Incidents/2017-04-26 ORES
Appearance
Summary
Today, an ORES deployment resulted in a big pile of timeout errors in CODFW, but not in EQIAD. It looks like uwsgi was running old code while celery was running new code. No service restarts rectified the situation. So we switched traffic to point to EQIAD instead. The problem was then resolved.
Timeline
- 2034 UTC
- ORES deployment is completed
- 2041 UTC
- Icinga warns of an outage
- 2048 UTC
- Halfak confirms that a bunch of requests are timing out CODFW but EQIAD is doing OK.
- 2102 UTC
- Phab:T163944 is created to track the issue.
- 2114 UTC
- A service restart is issued via scap and directly (by mutante) via systemctl "100.0% (6/6) success ratio (>= 100.0% threshold) for command: 'systemctl restart uwsgi-ores"
- 2135 UTC
- mutante posts a patchset to re-route traffic to eqiad. (https://gerrit.wikimedia.org/r/#/c/350487/)
- 2143 UTC
- the patch is merged and puppet is run
- 2145 UTC
- everything is OK again
Conclusions
No idea what could have caused this.

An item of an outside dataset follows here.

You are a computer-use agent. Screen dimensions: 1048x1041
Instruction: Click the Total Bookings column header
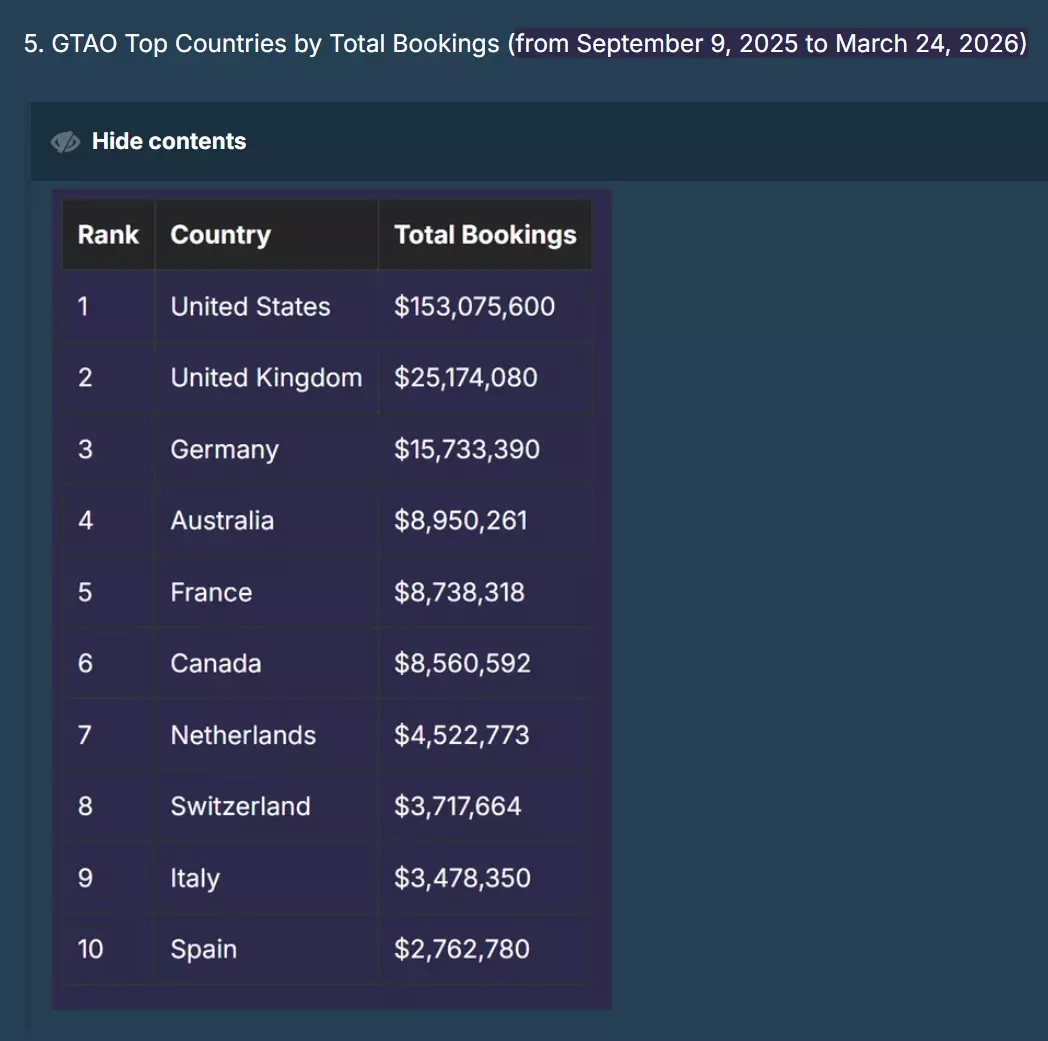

Filed a task to investigate. T163950 -- Investigate failed deploy to CODFW
- Update @ 2017-05-02
- The problem was caused by scb2005 and scb2006. We had no idea they existed. They weren't in our scap config so new code wasn't getting deployed to them. The problem was solved once we added them to the scap config and deployed to them.